Lead Belly's rendition of "The Evening Sun" features a man who knows that loneliness lies at the other    end of dusk, due to the departure of his woman for another man.  At the song's end, it is he who decides to leave for a better, happier life, when the sun goes down. 

"In the Evening the Sun is Going Down" by Lightnin' Hopkins
Just as the "howl" was an example of a variation of the yodel, the "moan" also serves as another interpretation of the popular refrain device.  A moan is a heartfelt and soulful refrain from the vocalist, often deep and basso with a crescendo often performed in place of a yodel.  This technique is most commonly associated with black country bluesmen from Texas, as elements of their style of "country blues" from the East Texas cotton fields are mingled with those of the Delta bluesmen.  This amalgamation of style becomes possible thanks to the area's recording center in Dallas, in an urban warehouse district known as Deep Ellum.  Many musicians recorded in Deep Ellum -- Blind Lemon  Jefferson ("Black Snake Moan"), Lead Belly ("Moanin'"), Bessie Smith ("Moan, You Moaners") and many, many more.  Lightnin' Hopkins was one of the more polished performers to come out of the East Texas farms, and his casual moan pairs nicely with his frantic fits of smooth guitar picking and soulful voice. 

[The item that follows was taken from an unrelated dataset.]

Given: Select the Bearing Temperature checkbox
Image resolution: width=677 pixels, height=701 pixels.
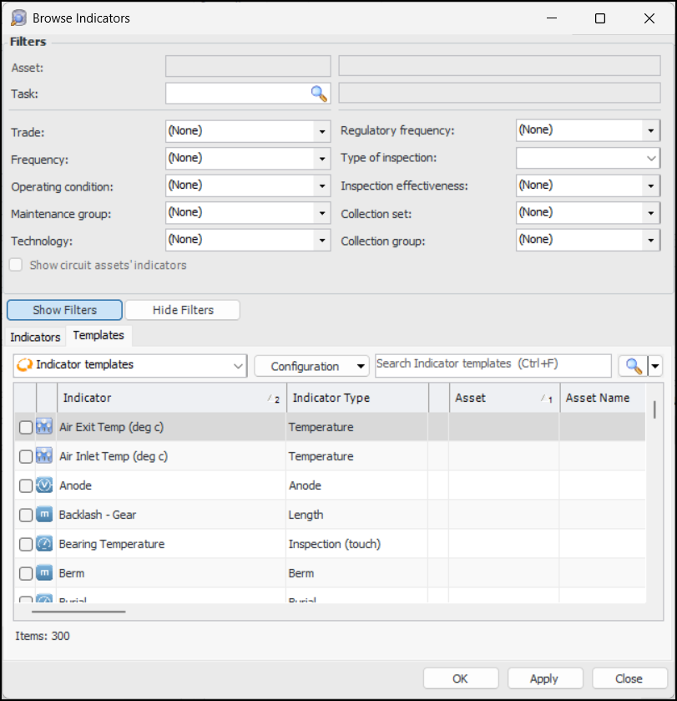Looking at the screenshot, I should (x=26, y=545).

"When the Evening Sun Goes Down" by Cliff Carlisle
In 1934, Jimmie Rodgers' evening sun finally went down.  Just as most of the artists featured here have  seen their evening sun set.  But as evidenced by the resurgence in their material, by the efforts of the men and women who run music Halls of Fame across our beautiful, sunny South, and by those carrying the torches that men like Ralph Peer and the Lomax's lit, the sun will rise again and with it shall arrive a new group of stars.